だって、彼にはもう付き合っている人がいる。
そんなたぐいの話をしたことはないけれど、雰囲気や他の人との話から、なんとなくわかるものだ。
(ほらね)
誰かに語りかけるように、心の中で呟いてみる。ほらね、彼には可愛い彼女がいたでしょう。
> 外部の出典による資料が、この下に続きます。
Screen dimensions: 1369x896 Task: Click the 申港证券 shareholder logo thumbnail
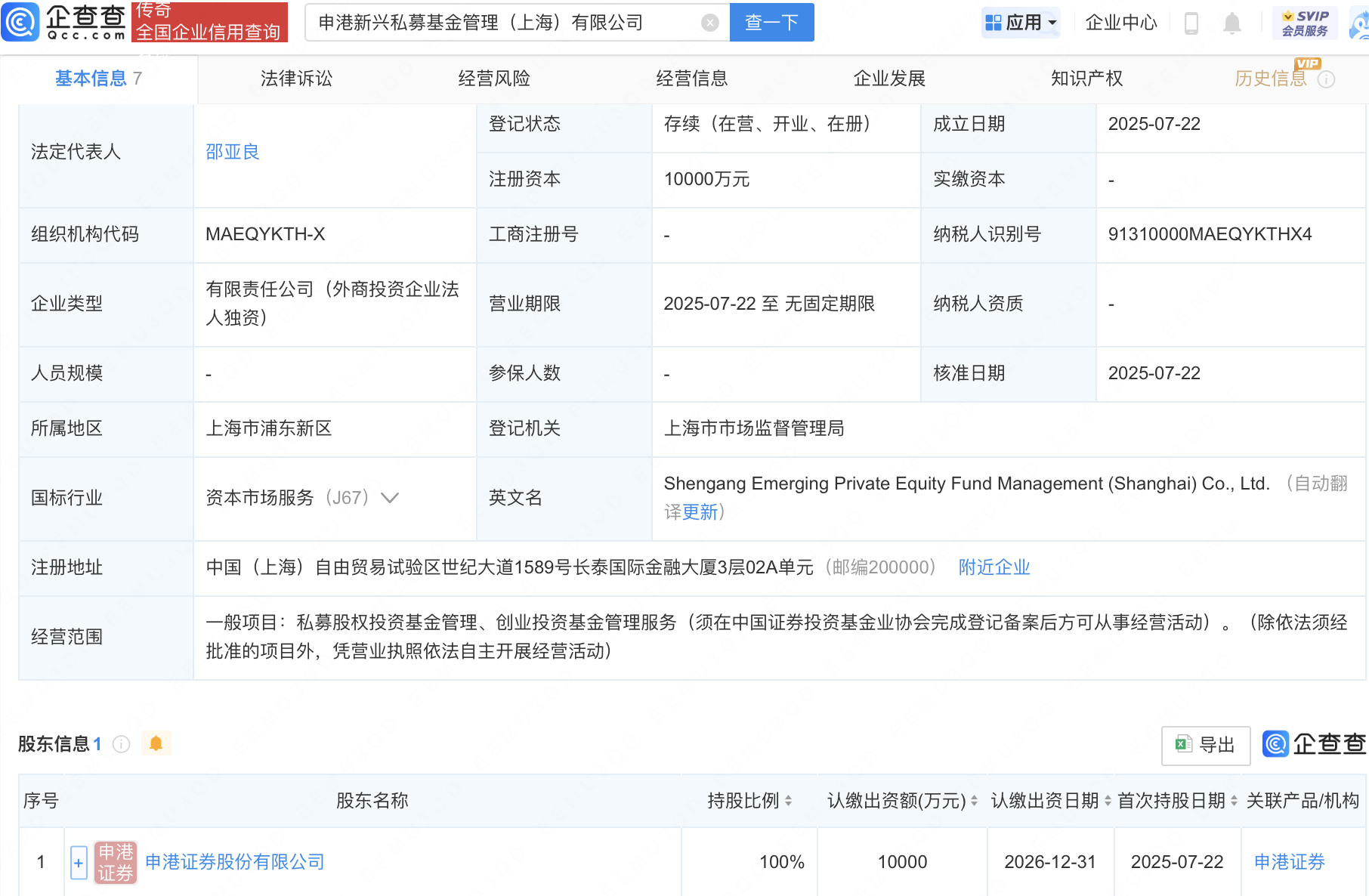[x=115, y=862]
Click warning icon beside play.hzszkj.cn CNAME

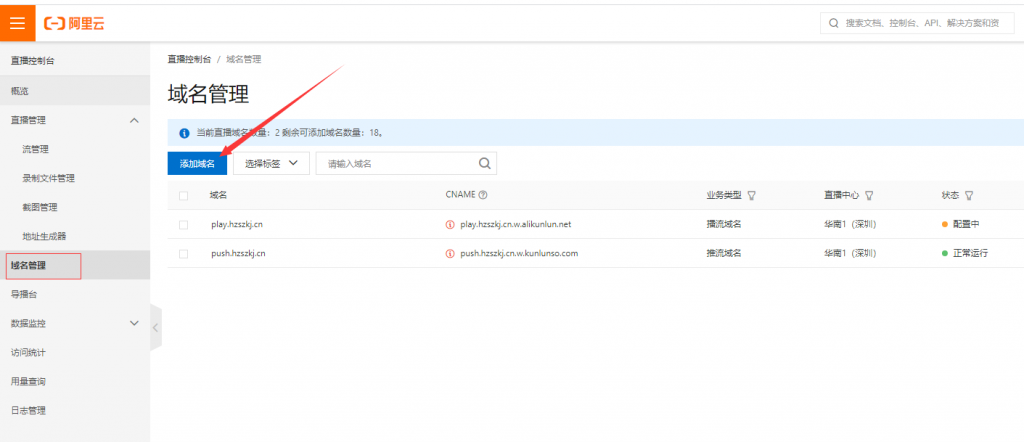(x=450, y=225)
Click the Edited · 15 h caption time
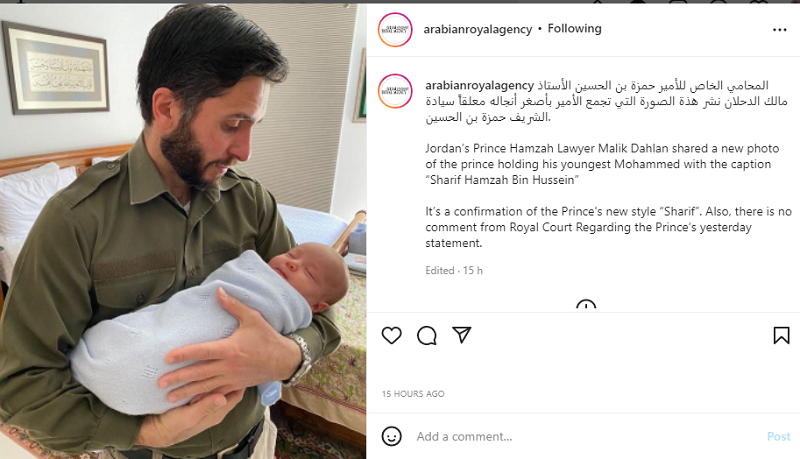800x459 pixels. point(454,270)
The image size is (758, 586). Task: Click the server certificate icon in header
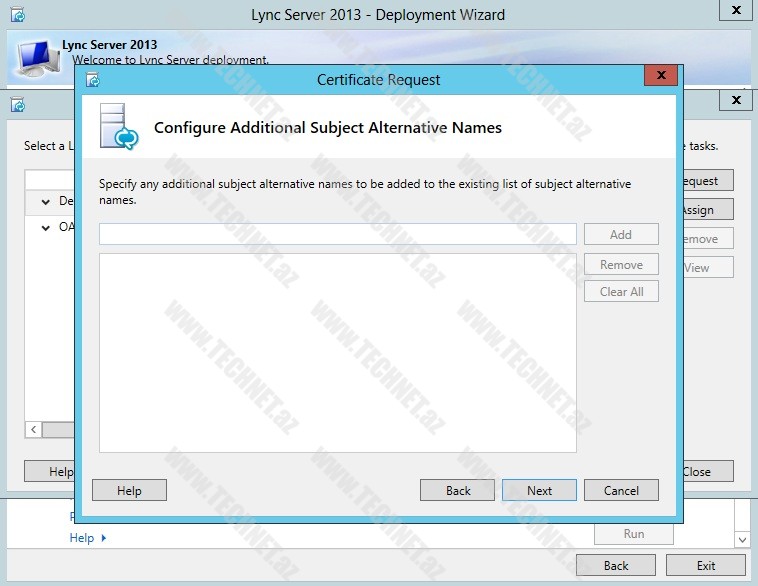click(119, 127)
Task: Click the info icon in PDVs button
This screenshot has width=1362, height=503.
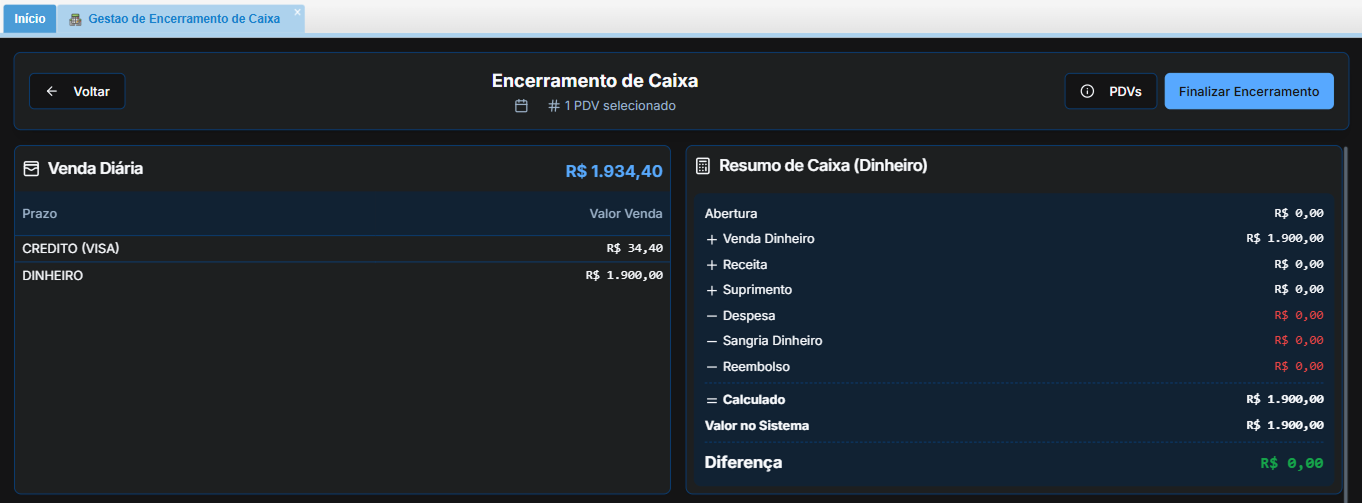Action: coord(1088,91)
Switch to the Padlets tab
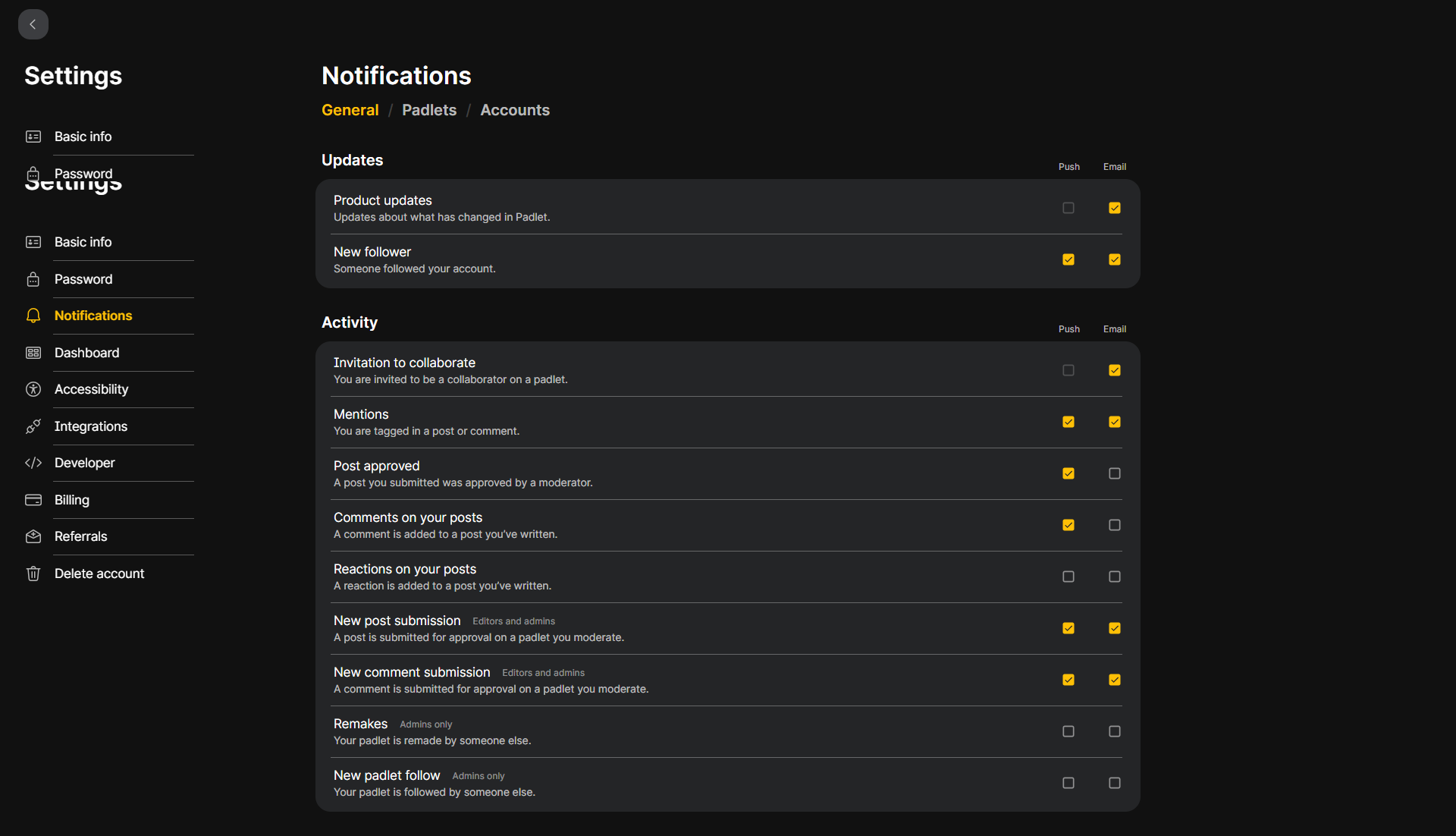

推測していたことだから、落胆なんてしない。しないのだけど、不思議なことに、瞳は彼から離れなかった。歩いていく二人はやがて視界から消える。そのぎりぎりまで、立ち尽くしたまま見つめる。初めて見る、彼。ぐっと絡んでいる手と手のひら。
(ほらね)
今度の呟きは、なんだか無意味だと感じる。小さなきしみをどこかで感じている。
どうしようもなく、自覚してしまいそうだ。
あの人には付き合っている人がいる。その予感が的中して、沈んでいるこの心の名前に。
012:的中▼
(現代もの 誰かに片想いの彼女)
ちょっと間が空いてしまいました。だからというわけではないけれど、短文です。ホースからの水をわざとぶつけて「あらごめーん」って感じで始まる恋愛を書こうと思ったのですが、指はいつの間にか、このようなしっとり系を書いておりました。や、しっとりというより切ない系?? つか、この違いはどこから来るのだろう。違いがまだ分からない女、深谷みどりでした。